Mike

Posted on Mar 4

Agents Lie to Each Other — Unless You Put a Translator in the Middle

#systemdesign #agents #architecture #ai

Here's a failure mode nobody warns you about.

Your crash tracker identifies a regression. Solid analysis, reasonable conclusions, 72% confidence. You forward the findings to the telemetry analyzer: "here's what the crash tracker found, correlate it with latency data." The telemetry analyzer reads the crash tracker's reasoning, inherits its framing, and returns a conclusion that builds on that framing. You forward that to the anomaly detector. By the time you're three agents deep, you have a confident, coherent, actionable finding — built entirely on the crash tracker's original 0.72 confidence estimate, which has been laundered through two more models into something that reads like a fact.

Nobody lied. Every agent reasoned correctly from what it was given. And that's exactly the problem — it just looks like lying after three hops. The bug is in the channel.

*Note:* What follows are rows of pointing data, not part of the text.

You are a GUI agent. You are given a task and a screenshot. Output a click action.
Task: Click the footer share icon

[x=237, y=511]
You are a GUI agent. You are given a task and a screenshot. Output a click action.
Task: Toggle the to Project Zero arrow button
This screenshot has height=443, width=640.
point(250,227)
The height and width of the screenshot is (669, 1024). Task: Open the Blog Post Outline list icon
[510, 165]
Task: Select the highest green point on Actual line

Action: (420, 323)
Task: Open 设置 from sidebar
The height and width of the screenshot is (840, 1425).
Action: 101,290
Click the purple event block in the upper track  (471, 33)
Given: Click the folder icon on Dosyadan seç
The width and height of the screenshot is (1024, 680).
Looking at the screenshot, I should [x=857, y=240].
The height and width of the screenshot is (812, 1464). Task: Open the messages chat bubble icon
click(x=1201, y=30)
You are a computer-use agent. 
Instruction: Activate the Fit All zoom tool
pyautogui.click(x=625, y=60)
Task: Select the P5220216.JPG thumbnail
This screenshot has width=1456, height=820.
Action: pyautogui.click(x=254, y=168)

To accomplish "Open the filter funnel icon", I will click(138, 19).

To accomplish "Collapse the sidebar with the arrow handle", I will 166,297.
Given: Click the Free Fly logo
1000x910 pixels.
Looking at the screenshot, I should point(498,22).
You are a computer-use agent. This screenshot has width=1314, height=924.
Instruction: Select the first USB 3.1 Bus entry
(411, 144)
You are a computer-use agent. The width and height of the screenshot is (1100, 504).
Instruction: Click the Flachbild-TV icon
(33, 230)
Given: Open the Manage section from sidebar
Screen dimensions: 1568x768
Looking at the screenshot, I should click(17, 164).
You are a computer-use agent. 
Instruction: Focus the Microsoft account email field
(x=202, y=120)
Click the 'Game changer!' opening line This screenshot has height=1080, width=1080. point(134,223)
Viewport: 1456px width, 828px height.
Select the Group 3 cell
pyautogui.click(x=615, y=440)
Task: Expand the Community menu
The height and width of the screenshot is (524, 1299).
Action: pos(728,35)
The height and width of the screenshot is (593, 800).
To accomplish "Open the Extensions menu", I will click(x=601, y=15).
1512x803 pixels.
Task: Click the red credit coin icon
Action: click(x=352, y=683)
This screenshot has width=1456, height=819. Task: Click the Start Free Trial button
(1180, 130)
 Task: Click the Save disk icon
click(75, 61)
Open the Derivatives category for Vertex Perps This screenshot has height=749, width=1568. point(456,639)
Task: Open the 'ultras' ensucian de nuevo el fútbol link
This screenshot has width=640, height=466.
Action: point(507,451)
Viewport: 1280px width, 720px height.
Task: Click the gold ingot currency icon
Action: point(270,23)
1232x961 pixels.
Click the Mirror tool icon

The Telephone Game, But Every Player Has a PhD

If you've ever played the telephone game, you know the problem: each retelling introduces subtle drift. With kids at a birthday party, this is funny. With autonomous systems making production decisions, this is how you ship a "fix" for a problem that doesn't exist — and spend $0.40 in tokens having three agents confidently agree on a mistake.

Here's why it happens. LLMs reason from context. When the telemetry analyzer receives the crash tracker's full output — including the phrase "race condition during token refresh" — it starts looking for patterns that confirm that framing. Not because it's biased. Because that's what language models do: if you put "race condition" in the context, the model will find evidence of race conditions. "Likely race condition, moderate confidence" becomes "the race condition identified by the crash analysis." The hedge evaporates. The uncertainty gets stripped at each hop, and downstream agents treat increasingly confident conclusions as ground truth.

This is what I call reasoning chain contamination. No single agent made a mistake. The error is structural — it lives in how information moves between agents, not in how any individual agent reasons.

The related failure mode is context bleed. When the crash tracker's full output — including its reasoning about memory allocation patterns, its speculation about Android 13 edge cases, its reference to a loosely matching CVE — ends up in the telemetry analyzer's context, the telemetry analyzer starts reasoning about memory and Android 13 even though its job is network latency. The crash tracker's concerns become the telemetry analyzer's priors. Not because anyone passed bad data. Because you gave a reasoning engine someone else's reasoning, and it did what reasoning engines do.

The Anti-Patterns That Feel Right Until They Don't

Three patterns that seem obvious in a multi-agent system. All three will burn you.

"Just let agents message each other." This feels like microservices. Agent A sends a message to Agent B, Agent B processes it, life goes on. But microservices don't reason — they transform. A microservice that receives {status: "error"} doesn't speculate about what caused the error. An LLM agent does. Worse, LLMs are trained to be helpful — which in practice means they're biased toward agreeing with whatever context they're given. When Agent A's output becomes Agent B's input, Agent B doesn't just treat it as context — it's predisposed to confirm it. It has no way to know which parts are facts, which are inferences, and which are hedges that the model expressed confidently because that's how LLMs write.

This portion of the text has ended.